Let me try and be helpful here. M2 does some stuff that is - not ideal. She does. And it's patterned. Thing is - it isn't even close to end game territory. So I've learned to say what's true - clearly, concisely and calmly which is: Babe, it would be really nice if you would do X when Y happens.
That's it. She knows what's happening. And that it isn't really fair/right/defensible.
But it isn't even close to creating a true breach.
If I say: babe - that doesn't work for me - she KNOWS what that means. And it doesn't mean I'm leaving. Just that - if pushed - I might lose my motivation to do all the stuff that she is used to and loves. But my delivery isn't angry - it is more - disappointed.

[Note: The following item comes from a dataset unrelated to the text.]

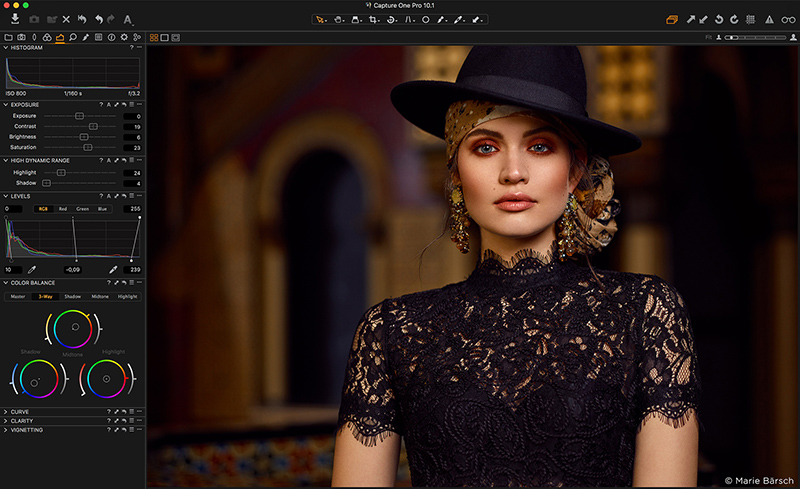Switch Color Balance to Master tab

click(x=17, y=296)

I would say we're way over that, TBH. The bulk of it is on weekends, yes, but we do also have time throughout the week.
Both of the kids are old enough to not only look after themselves, and they're also not always home, either.
We don't watch a LOT of tv, but when we do, about 75% of the time we're next to each other, and at least touching (holding hands for example) and quite often straight up cuddling.
Today, we changed over our winter tires for the summers, and did it together. Younger son came out to "help" for a bit... We made a mundane chore fun. Went and got coffee afterwards. We spent an hour or so in bed this morning, awake, just chatting and laughing. We folded laundry together. Visited with my mom as a family. BBQ shopping the other day. Board game with the younger kid yesterday. Out with friends last evening. etc etc etc.
This is a typical week for us. A good mix of alone time, family time, and friends. I also get out on my own for at least a few hours a week, and each of us has a healthy amount of true alone time (apart from each other, and often the kids).